でも本当は違う。本当は誰にもこんな姿を見せて欲しくない。こうして快楽を与えるのは、俺の手だけであってほしい。ああ、これを人は、なんというのだろう。嫉妬だろうか、独占欲だろうか、それとも見苦しい執着だろうか。
ただ少しだけ距離が近づいただけで、たったそれだけでこんなにも浮かれてしまって。教育の一貫で触れただけなのにこんなにも惚れ込んでしまって。
なんて、みっともない。
(最低だ……俺は)
手に残る粘っこい白濁を見つめながら、自分の中に生まれた罪悪感に絶望した。
「……授業は、これで終わりだ」
「え、うん……わかった」
「疲れただろ。今日はもう休め。夕飯はここに持ってくるから」
「ありがと。
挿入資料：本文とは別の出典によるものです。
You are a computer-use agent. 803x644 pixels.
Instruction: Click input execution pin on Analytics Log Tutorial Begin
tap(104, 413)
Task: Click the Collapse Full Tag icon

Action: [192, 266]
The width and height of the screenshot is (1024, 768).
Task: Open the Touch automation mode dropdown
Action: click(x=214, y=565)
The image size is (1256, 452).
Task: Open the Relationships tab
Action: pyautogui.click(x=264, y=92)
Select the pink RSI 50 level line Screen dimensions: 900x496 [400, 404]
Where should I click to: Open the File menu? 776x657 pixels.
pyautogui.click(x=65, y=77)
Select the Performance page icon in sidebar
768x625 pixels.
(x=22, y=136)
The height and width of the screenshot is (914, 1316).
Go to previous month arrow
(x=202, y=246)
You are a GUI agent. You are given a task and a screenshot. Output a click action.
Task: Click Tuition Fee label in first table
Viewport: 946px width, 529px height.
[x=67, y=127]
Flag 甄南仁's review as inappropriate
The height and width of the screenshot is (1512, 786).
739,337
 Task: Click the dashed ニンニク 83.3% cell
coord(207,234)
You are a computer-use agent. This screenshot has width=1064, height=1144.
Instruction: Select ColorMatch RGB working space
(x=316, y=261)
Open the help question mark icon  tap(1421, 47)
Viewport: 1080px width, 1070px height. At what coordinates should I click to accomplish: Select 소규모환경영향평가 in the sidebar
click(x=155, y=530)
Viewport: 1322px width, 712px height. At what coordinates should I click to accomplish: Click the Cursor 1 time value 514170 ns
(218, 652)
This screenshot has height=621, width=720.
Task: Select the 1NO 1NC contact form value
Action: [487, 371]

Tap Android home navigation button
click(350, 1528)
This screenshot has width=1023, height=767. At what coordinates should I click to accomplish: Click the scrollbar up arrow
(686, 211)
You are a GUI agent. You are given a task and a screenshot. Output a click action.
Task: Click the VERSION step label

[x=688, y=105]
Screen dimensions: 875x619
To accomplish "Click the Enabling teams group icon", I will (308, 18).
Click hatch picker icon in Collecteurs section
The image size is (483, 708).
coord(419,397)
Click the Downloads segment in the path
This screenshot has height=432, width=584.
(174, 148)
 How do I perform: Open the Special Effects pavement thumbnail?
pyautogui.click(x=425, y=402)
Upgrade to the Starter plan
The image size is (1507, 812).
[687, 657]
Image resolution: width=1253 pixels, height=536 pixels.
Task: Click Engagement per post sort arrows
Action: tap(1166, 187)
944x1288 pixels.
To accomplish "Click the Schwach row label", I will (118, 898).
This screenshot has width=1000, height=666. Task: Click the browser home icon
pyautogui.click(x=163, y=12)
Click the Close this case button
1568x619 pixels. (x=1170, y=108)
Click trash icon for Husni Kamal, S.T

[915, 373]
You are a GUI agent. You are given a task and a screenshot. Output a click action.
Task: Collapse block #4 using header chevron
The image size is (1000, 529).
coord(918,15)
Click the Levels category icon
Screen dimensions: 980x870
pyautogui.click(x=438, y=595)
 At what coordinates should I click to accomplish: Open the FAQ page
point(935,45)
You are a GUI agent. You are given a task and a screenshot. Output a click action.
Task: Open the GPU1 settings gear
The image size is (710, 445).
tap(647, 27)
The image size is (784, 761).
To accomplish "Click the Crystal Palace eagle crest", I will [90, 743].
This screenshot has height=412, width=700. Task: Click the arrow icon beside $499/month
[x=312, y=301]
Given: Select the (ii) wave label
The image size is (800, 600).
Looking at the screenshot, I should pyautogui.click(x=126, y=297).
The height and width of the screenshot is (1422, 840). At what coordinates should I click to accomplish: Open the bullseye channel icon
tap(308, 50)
ねえ、ヴィンス」
「ん?」
へにゃりと笑ったディヴィッドは、今までよりも少しだけ大人っぽい、色のある表情をしていた。
「気持ちよかった、すごく」
「……っ、そう、かよ」
それから急いで服を着せて、俺は急いで部屋を後にした。しっかりと反応している熱に気づかれたくなかったからだ。誰にも会わないことを願いながら便所に行き、それから立て続けに二回抜いた。